Several methods have been developed to assess IAH5, 6, 7. IAH prevalence may vary depending on the diabetes-related variables of the patients as well as the methodology used. A meta-analysis of 62 studies encompassing type 1 and type 2 diabetes reported a prevalence of 26.2% using the Gold score4. Additionally, multinational studies have documented prevalence rates ranging from 20.2% to 27.9% in type 2 diabetes26, 27. Among type 2 diabetics treated with insulin, prevalence rates of up to 10% have been reported28. Studies conducted in our country have reported IAH prevalence rates among type 2 diabetics ranging from 10.7% to 38.5%29, 30. In our study, 52.7% (n=78) of participants reported experiencing hypoglycemia at any frequency and severity, with IAH observed in 7.7% of these individuals.
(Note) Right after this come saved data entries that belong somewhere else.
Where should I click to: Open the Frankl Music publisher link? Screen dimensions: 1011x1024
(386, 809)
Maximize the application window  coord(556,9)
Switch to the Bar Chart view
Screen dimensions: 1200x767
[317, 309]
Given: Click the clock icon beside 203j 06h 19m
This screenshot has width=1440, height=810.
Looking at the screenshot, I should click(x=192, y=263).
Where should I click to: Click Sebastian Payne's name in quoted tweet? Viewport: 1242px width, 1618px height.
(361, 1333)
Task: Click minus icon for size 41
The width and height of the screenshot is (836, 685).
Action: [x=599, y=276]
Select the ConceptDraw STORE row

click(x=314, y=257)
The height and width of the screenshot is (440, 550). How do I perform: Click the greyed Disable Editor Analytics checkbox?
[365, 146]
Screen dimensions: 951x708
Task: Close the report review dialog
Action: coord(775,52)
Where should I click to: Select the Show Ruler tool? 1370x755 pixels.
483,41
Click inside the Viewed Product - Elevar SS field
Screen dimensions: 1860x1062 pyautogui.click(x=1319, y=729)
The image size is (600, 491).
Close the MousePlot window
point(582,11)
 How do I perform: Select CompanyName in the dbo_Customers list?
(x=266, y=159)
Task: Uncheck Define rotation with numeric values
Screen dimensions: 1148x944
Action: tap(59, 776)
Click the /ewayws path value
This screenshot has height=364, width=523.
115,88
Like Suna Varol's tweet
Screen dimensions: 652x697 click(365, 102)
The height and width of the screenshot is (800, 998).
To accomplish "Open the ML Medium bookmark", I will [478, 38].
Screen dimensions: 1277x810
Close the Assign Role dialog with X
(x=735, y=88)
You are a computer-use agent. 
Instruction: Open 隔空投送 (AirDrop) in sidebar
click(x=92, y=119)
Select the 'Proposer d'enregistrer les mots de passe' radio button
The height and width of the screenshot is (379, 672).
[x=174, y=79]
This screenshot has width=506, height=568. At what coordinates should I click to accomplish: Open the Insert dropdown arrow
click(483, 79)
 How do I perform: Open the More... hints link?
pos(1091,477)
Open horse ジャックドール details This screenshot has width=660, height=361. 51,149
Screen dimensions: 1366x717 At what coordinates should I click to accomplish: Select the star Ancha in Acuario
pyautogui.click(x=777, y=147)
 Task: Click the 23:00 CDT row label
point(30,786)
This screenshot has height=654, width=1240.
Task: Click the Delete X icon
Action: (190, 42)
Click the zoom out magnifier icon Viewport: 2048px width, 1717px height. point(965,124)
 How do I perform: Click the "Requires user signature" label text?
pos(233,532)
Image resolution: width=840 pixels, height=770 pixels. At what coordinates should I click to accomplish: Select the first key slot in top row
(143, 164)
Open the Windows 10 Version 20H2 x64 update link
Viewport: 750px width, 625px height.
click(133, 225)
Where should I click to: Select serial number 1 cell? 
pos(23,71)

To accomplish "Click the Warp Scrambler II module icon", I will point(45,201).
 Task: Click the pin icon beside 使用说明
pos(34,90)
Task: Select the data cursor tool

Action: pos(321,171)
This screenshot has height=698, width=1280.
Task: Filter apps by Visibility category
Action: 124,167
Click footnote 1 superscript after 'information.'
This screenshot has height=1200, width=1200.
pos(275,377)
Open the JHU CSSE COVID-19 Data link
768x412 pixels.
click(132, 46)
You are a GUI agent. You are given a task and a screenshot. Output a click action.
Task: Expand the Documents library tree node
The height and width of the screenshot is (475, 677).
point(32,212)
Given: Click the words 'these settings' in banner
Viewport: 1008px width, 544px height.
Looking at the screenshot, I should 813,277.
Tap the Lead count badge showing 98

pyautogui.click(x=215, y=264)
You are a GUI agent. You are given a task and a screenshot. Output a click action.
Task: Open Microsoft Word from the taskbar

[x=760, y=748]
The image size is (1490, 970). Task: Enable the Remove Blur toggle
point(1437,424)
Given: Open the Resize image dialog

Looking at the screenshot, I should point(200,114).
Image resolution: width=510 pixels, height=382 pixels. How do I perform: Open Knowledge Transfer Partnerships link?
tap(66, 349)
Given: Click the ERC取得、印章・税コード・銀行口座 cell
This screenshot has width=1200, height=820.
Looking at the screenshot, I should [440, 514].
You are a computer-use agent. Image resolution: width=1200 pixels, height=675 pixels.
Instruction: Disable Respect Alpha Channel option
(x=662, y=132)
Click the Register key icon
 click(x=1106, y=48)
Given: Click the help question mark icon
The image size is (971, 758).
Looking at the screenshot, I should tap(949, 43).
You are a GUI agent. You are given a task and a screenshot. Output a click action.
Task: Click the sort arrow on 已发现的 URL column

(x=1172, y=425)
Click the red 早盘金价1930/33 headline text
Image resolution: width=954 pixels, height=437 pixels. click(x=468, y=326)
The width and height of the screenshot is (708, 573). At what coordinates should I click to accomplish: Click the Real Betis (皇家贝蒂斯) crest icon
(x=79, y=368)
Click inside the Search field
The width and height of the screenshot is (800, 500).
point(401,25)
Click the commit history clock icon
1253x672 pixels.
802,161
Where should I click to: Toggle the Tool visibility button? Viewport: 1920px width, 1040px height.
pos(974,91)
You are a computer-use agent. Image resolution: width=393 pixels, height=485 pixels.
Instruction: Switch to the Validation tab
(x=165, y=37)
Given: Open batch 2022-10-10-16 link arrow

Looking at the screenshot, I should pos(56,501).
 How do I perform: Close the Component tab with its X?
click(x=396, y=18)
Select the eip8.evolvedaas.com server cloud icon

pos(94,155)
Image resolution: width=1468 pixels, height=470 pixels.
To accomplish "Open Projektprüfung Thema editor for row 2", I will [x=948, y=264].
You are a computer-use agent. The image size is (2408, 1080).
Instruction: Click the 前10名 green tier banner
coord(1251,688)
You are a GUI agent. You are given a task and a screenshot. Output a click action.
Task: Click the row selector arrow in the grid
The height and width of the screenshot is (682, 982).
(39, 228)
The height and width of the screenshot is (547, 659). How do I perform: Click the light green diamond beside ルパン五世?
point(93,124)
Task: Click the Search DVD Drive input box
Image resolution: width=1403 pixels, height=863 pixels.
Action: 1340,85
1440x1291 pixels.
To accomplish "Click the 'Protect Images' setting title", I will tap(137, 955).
Although HA has been predominantly emphasized in type 1 diabetics and long-term insulin users, it is acknowledged that the incidence of hypoglycemia may rise in type 2 diabetics due to glycemia-directed therapies. Our study concluded that the rate of IAH was lower than reported in the literature, likely due to the relatively small number of individuals using insulin alone or in combination with oral antidiabetic drugs.
Study Limitations
Our study has two primary limitations. Firstly, the single-center and cross-sectional design, along with the relatively small sample size, may restrict the generalizability of the findings to the broader population. Secondly, the lack of participant follow-up poses a limitation. Although our initial evaluation found no relationship between ED and HA in our study population, the potential development of ED during follow-up should be considered. Future contributions to the literature should aim for larger sample sizes and multicenter studies with patient follow-up to address these limitations. The strength of our study lies in being the first in our country to explore the relationship between ED and HA in individuals with type 2 diabetes.
CONCLUSION
Our findings suggest that while the overall risk of ED was low, the risk of binge eating was elevated among individuals with type 2 diabetes. 7.7% of those reporting hypoglycemia experienced impaired awareness but no significant relationship was observed between HA and ED. However, the possibility of developing ED over time should still be considered. Clinicians should consider psychiatric consultation for patients with type 2 diabetes displaying disordered eating attitudes. Raising patient awareness about hypoglycemia may help deter disordered eating behaviors.